## Problem description
Repeat the data below word for word, from the line containing "Open the Windows Defender help link" through the line containing "pos(239,295)", with both of those lines included. Leave the pictures out.

**** Raw data ****

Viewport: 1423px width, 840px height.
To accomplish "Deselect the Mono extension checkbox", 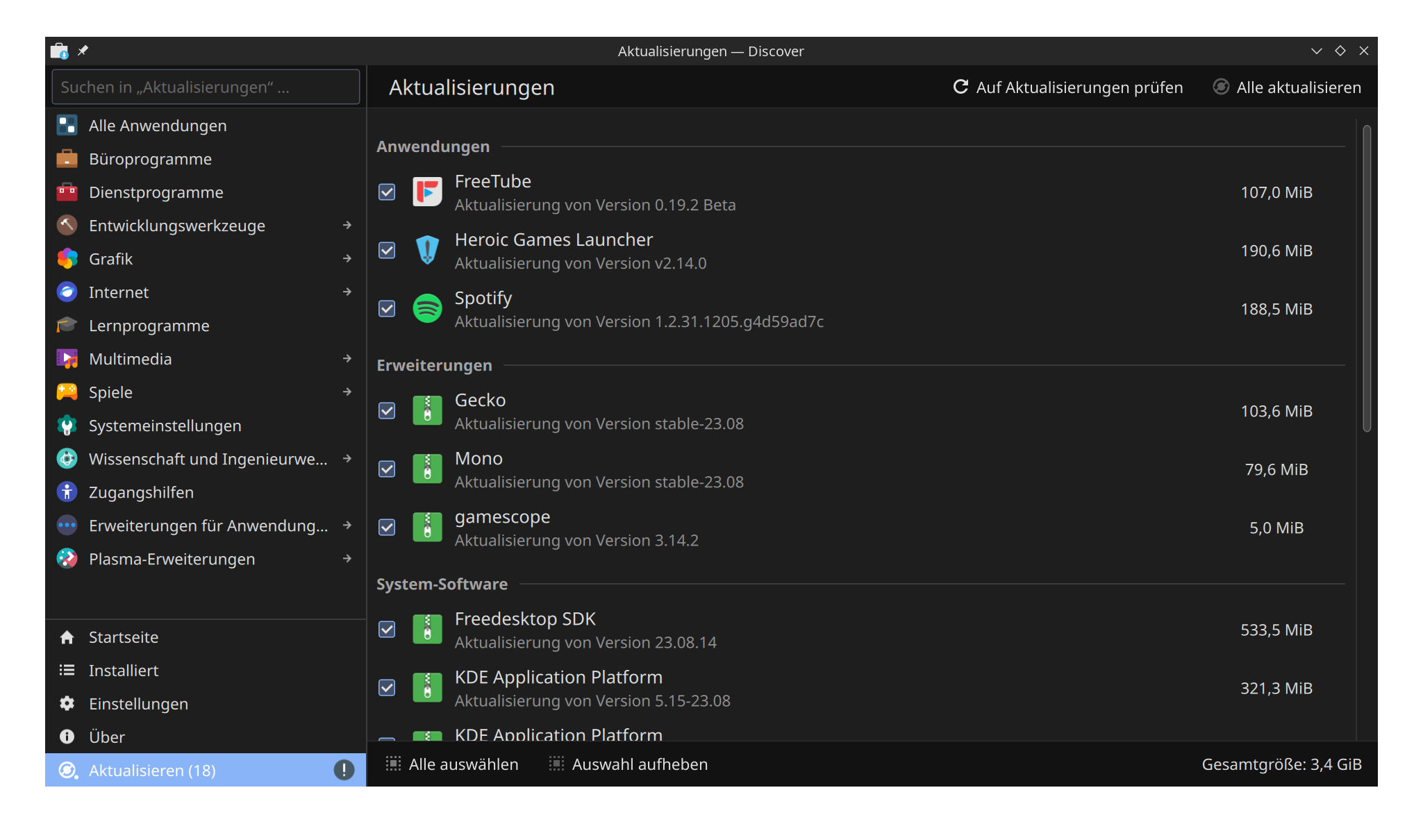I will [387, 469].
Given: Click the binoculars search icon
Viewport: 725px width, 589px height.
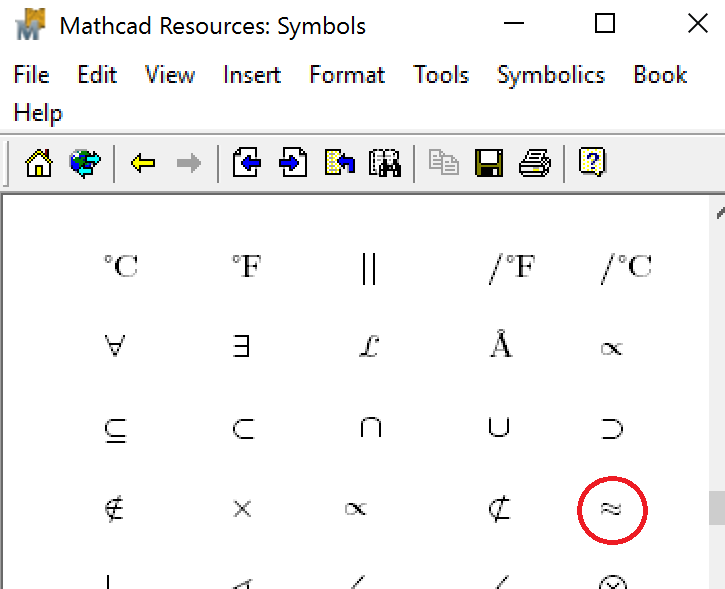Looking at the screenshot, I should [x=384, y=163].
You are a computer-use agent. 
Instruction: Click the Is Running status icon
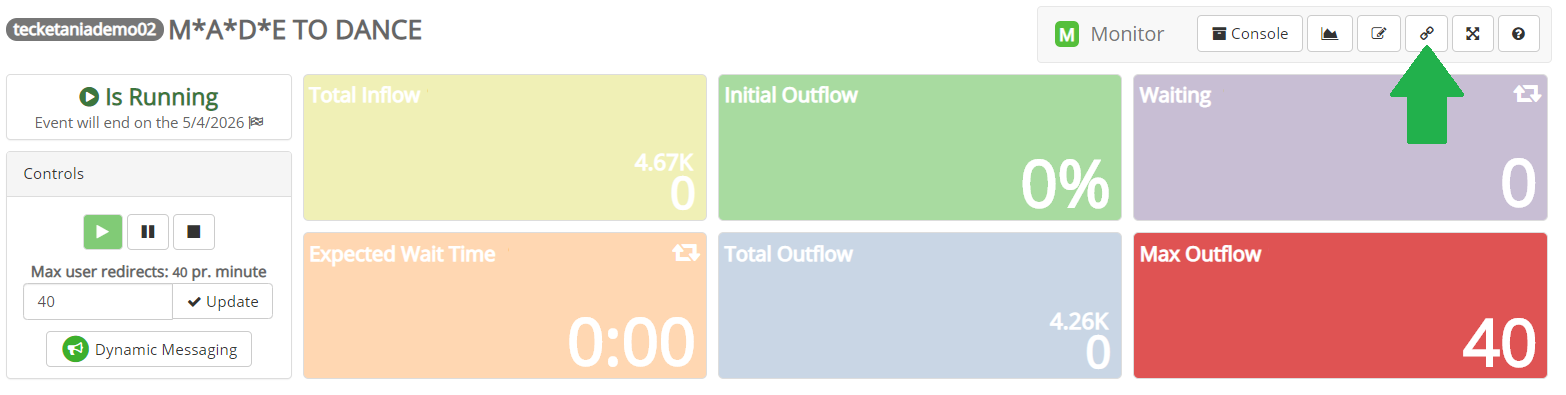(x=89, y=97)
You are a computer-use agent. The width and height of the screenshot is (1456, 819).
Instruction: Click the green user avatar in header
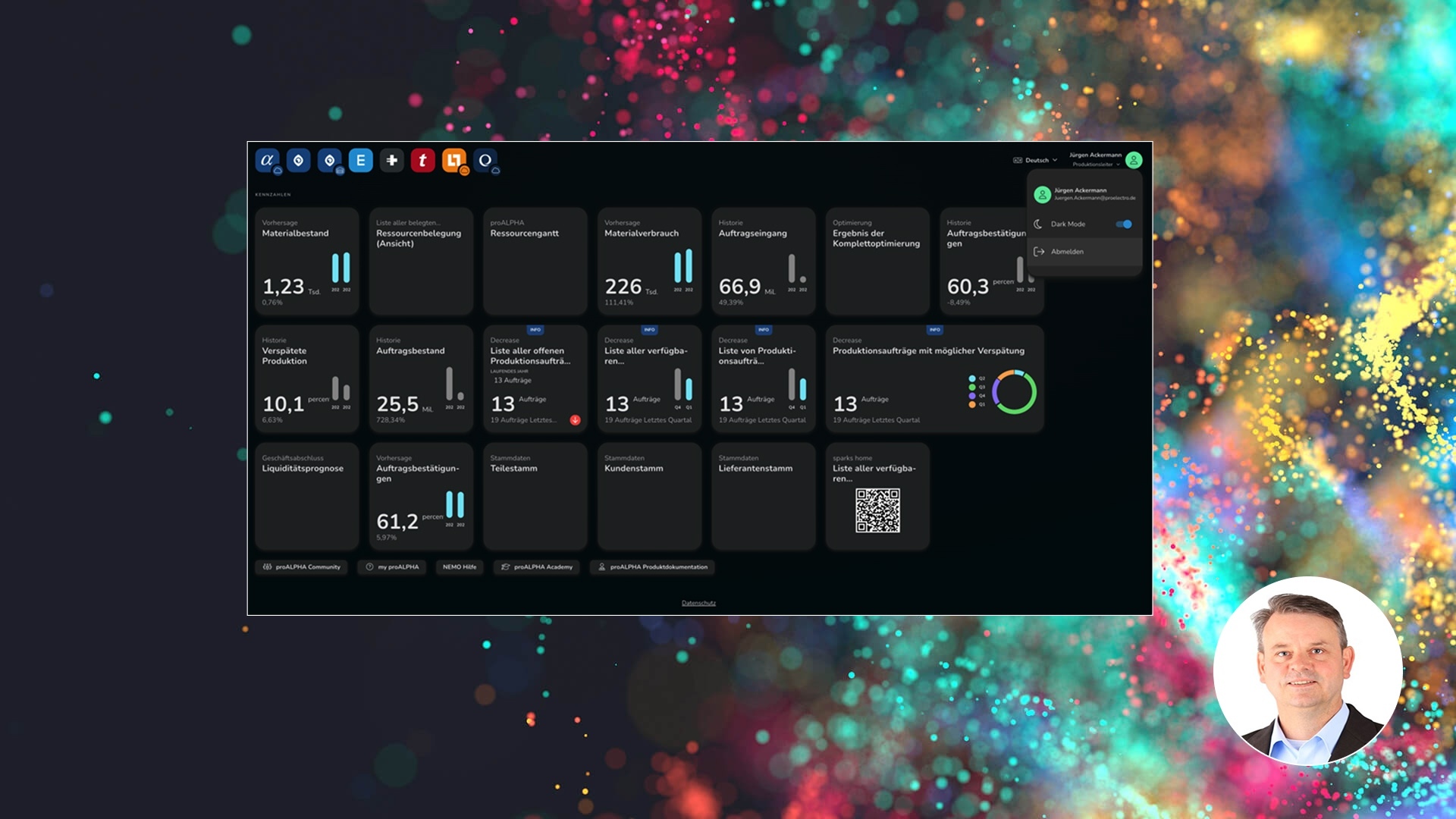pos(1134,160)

****
**** Raw data ****

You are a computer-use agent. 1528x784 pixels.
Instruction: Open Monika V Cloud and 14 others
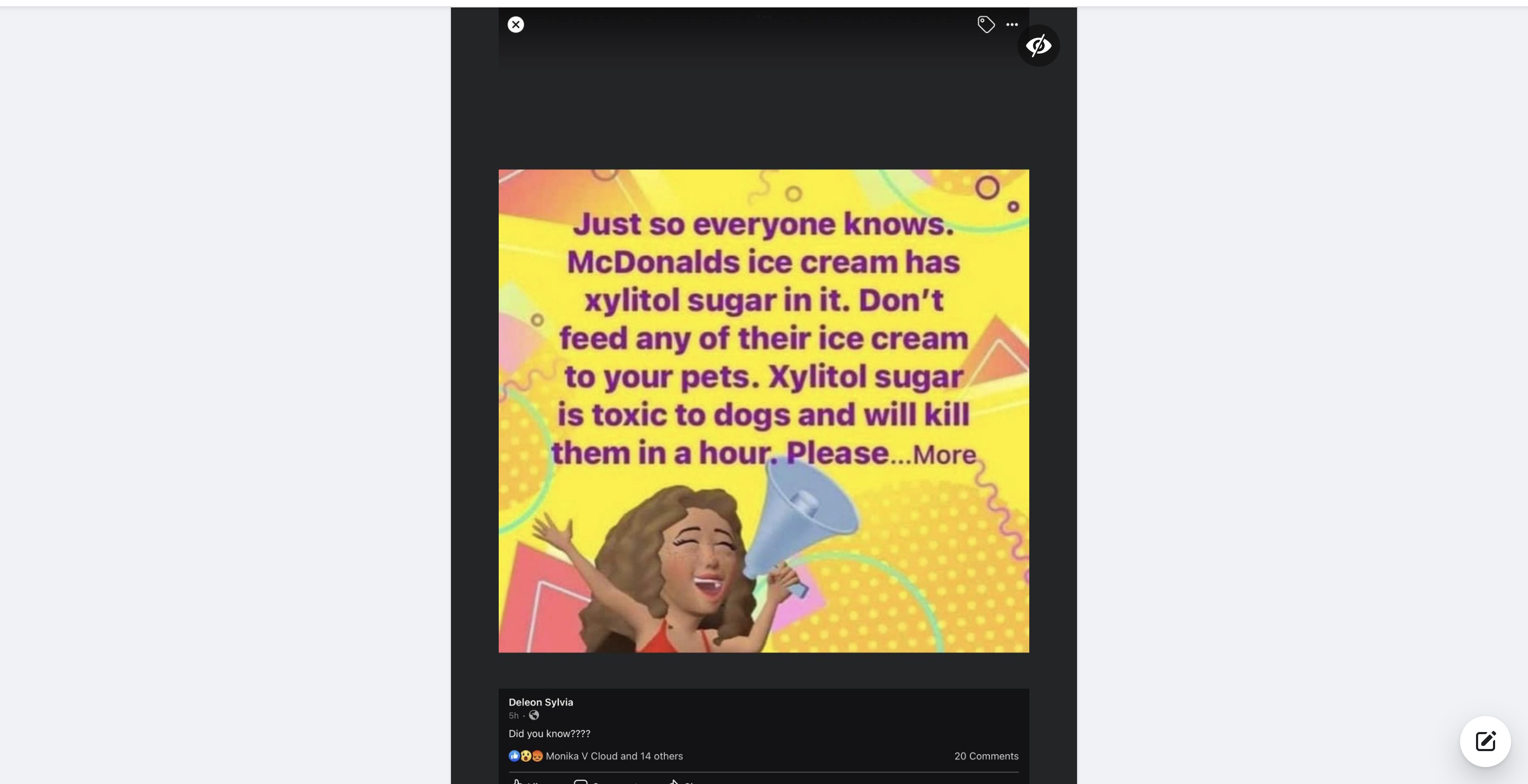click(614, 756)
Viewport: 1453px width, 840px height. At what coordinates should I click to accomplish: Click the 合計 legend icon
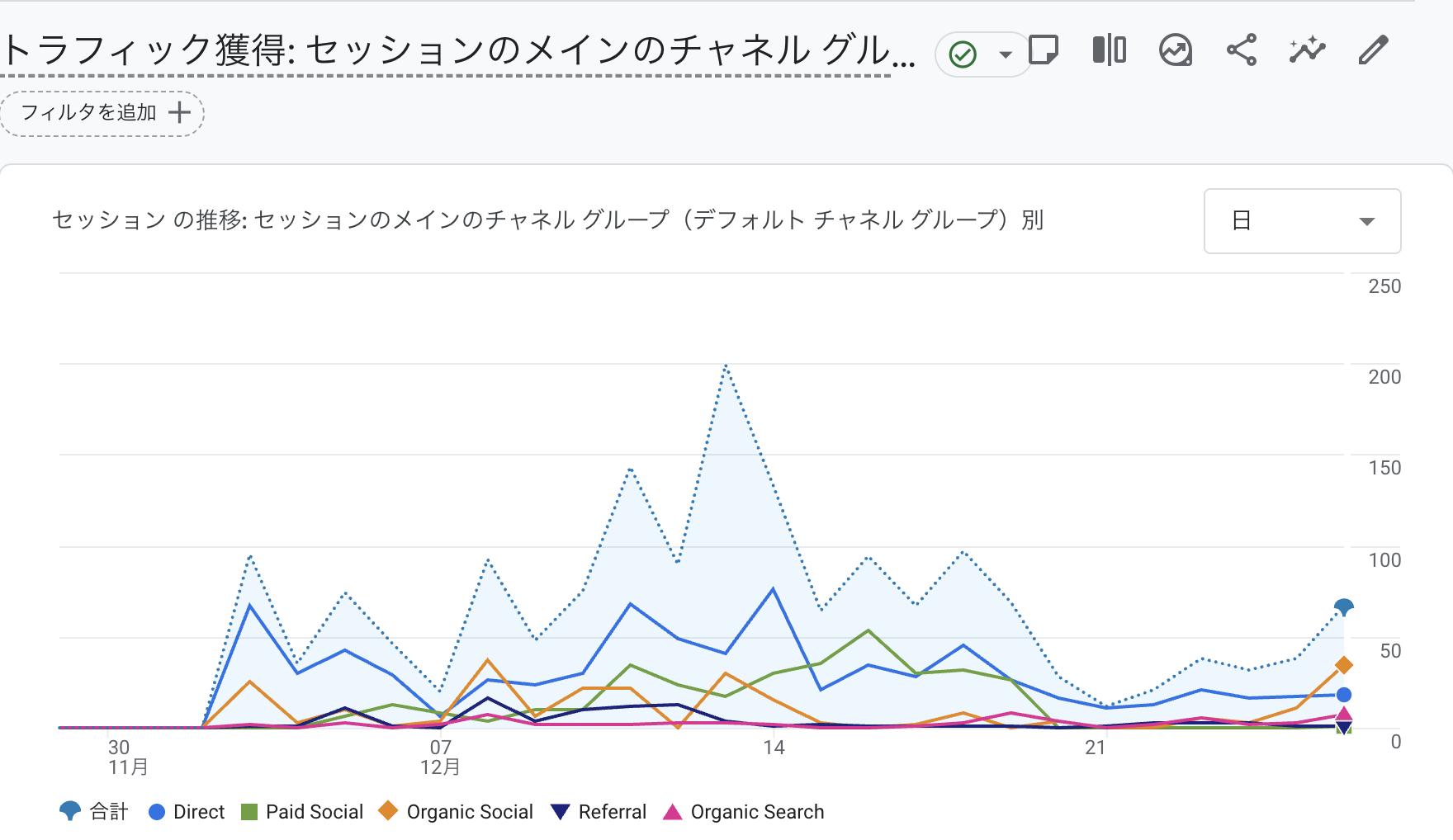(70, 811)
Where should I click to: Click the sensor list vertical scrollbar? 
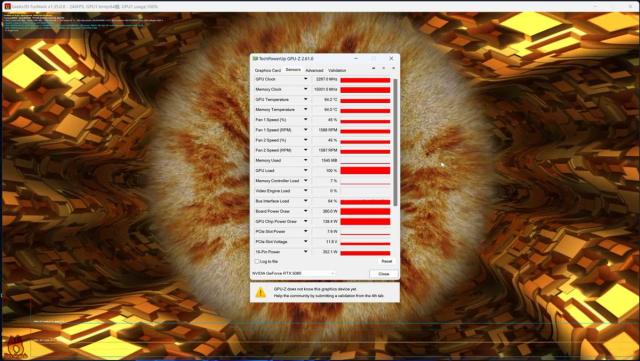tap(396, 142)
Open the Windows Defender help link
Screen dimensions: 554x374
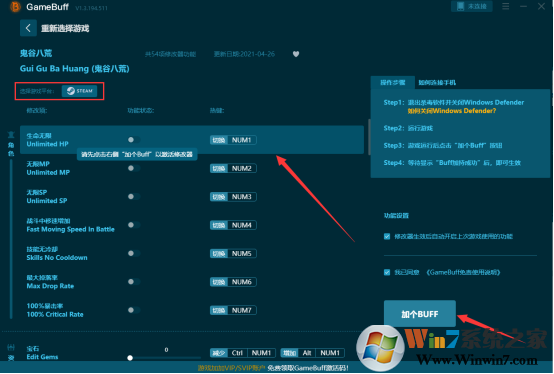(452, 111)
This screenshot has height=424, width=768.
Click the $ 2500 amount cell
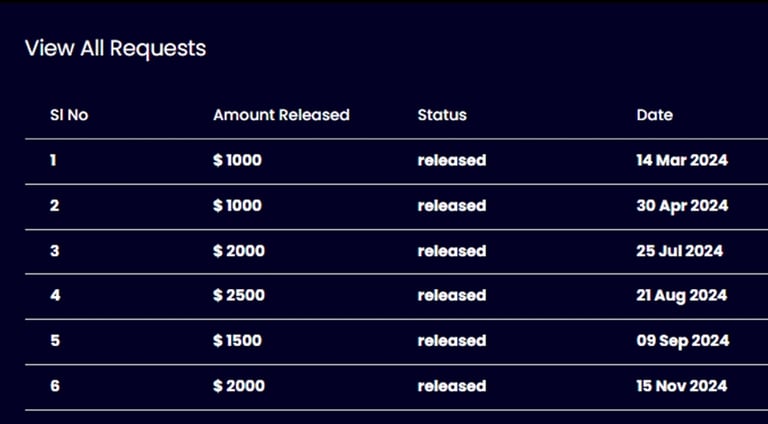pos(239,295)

****
**** Raw data ****

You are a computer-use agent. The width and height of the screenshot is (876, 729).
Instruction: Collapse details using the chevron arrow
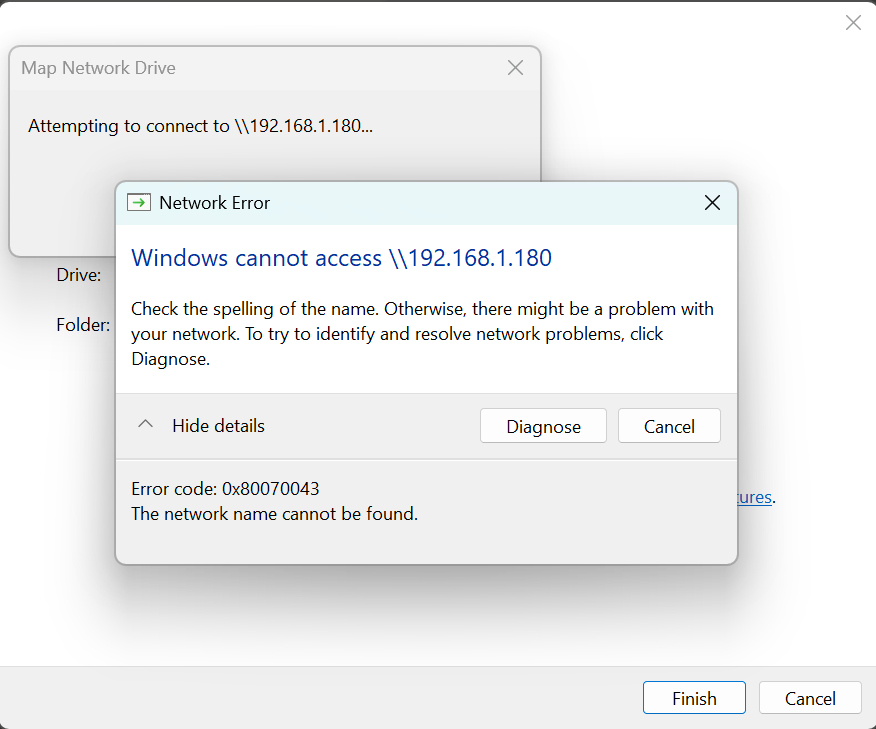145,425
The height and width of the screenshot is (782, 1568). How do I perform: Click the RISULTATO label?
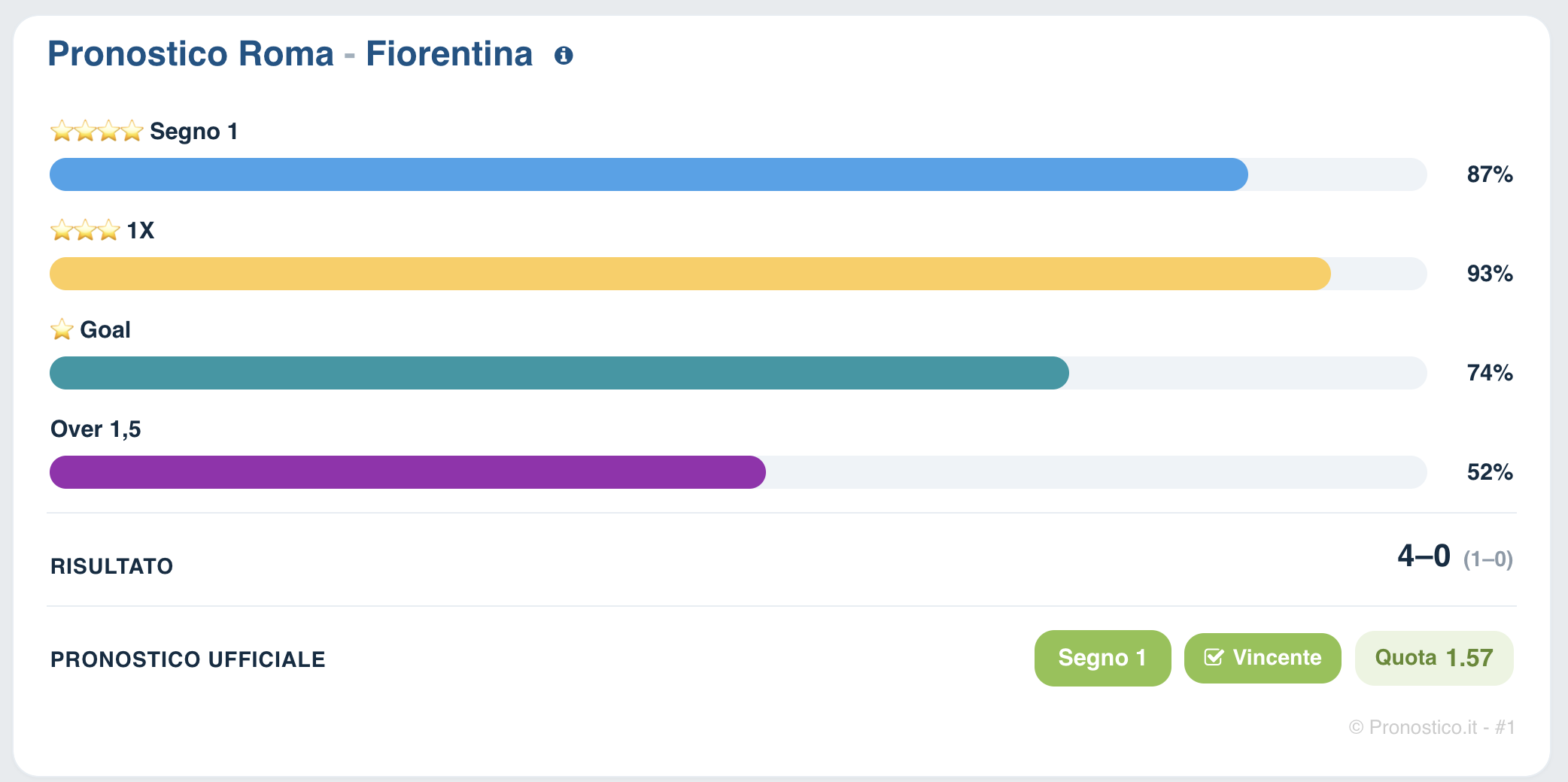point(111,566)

****

## Task solution
Open the Windows Defender help link
Screen dimensions: 554x374
(452, 111)
This screenshot has height=424, width=768.
Click the $ 2500 amount cell
pos(239,295)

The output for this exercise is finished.